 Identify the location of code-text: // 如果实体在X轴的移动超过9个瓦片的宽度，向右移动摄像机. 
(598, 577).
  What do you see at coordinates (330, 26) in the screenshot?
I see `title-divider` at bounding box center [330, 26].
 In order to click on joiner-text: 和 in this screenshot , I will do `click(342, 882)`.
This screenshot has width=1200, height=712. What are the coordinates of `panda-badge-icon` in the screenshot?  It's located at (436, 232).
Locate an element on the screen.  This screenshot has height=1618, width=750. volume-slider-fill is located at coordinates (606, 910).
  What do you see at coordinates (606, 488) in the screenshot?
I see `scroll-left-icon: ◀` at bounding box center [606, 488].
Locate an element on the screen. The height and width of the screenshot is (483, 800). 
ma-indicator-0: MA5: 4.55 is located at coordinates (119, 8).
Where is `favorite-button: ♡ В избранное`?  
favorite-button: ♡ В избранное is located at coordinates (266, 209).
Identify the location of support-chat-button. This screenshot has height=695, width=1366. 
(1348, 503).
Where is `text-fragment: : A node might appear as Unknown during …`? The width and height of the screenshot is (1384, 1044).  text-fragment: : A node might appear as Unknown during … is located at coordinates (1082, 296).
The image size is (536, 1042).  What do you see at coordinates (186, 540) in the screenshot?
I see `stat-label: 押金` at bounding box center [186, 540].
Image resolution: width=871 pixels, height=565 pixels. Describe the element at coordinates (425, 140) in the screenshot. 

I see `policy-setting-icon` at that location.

Exercise goal =>
Set down the lines exactly, starting at the line that contains "Image resolution: width=871" and ending with the last line.

Solution below =>
Image resolution: width=871 pixels, height=565 pixels. Describe the element at coordinates (425, 140) in the screenshot. 

I see `policy-setting-icon` at that location.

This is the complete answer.